### TASK DESCRIPTION
Search the records for "Click". Copy every line where it appears.

### RECORDS SHOWN
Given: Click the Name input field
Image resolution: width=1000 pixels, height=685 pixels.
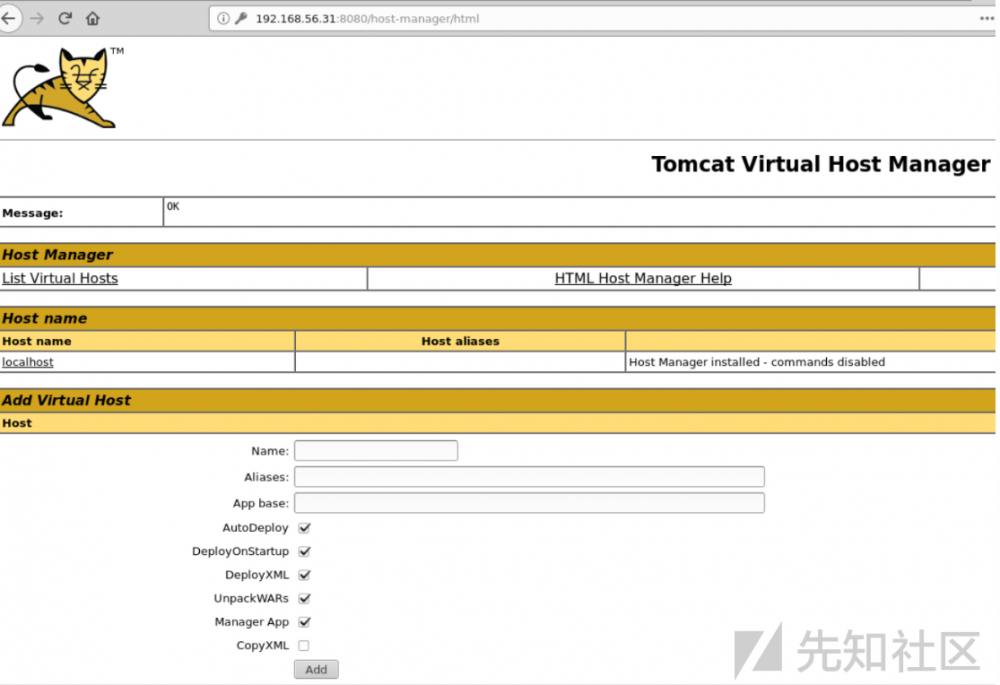Looking at the screenshot, I should [x=375, y=450].
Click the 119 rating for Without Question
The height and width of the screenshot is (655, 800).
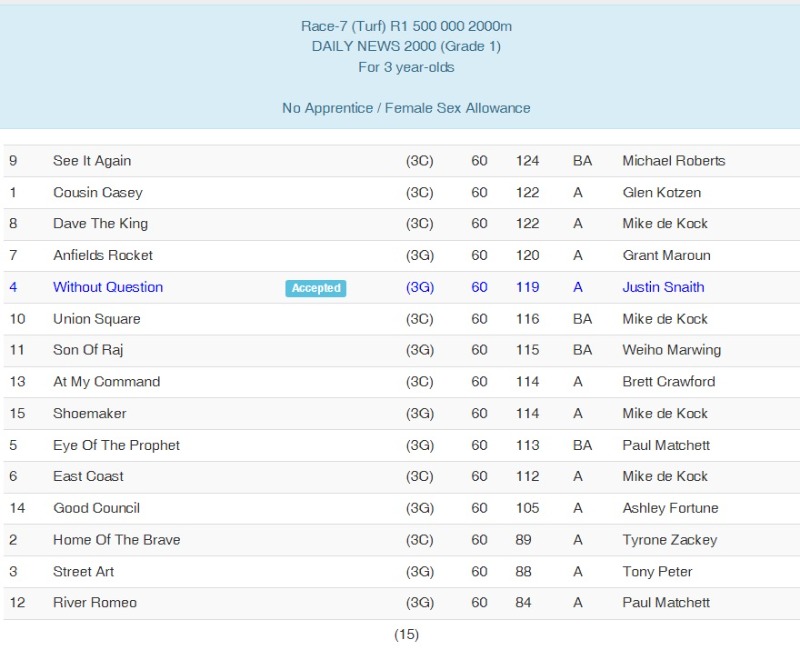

### PROBLEM SOLUTION
Given: Click the Name input field
Click the 119 rating for Without Question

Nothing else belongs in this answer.